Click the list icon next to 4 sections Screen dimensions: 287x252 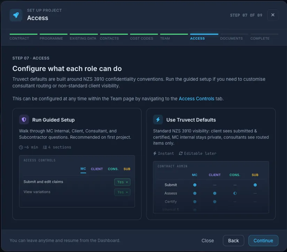(45, 147)
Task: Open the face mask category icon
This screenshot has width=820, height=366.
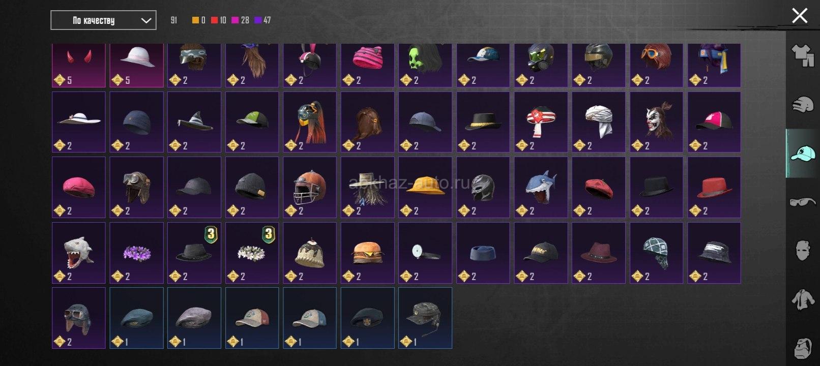Action: [x=803, y=251]
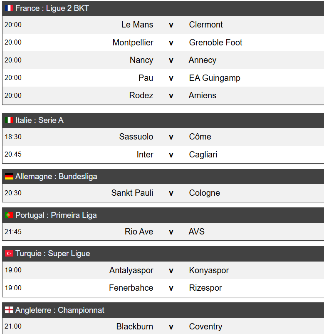Image resolution: width=324 pixels, height=334 pixels.
Task: Open the Italie : Serie A header
Action: [40, 120]
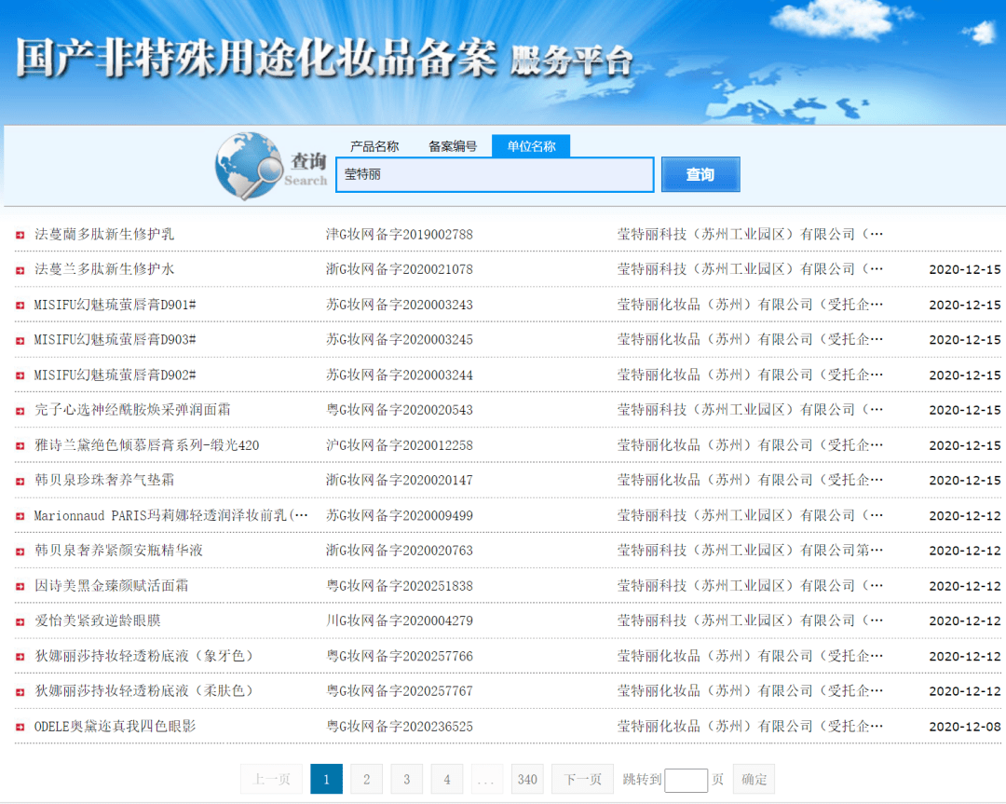Click red arrow icon beside 爱怡美紧致逆龄眼膜
Screen dimensions: 1006x804
tap(20, 621)
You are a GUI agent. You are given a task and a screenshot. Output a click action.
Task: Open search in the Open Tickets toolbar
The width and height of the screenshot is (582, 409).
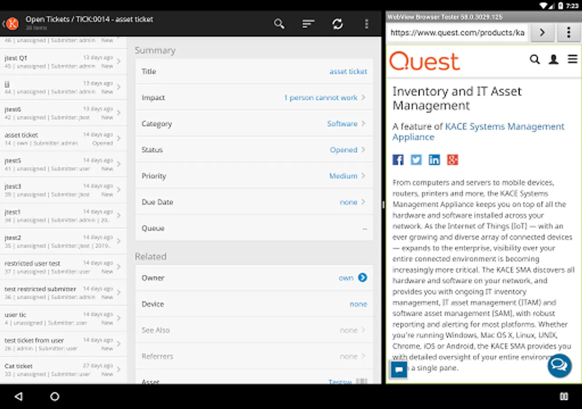tap(279, 24)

■ ■ ■ ■ ■

**TRY IT:**
Repeat verbatim the range of lines that opens at the line containing "You are a GUI" and closes at the last line of the entries, excluding all pictures.

**YOUR SOLUTION:**
You are a GUI agent. You are given a task and a screenshot. Output a click action.
Task: Open search in the Open Tickets toolbar
The width and height of the screenshot is (582, 409).
tap(279, 24)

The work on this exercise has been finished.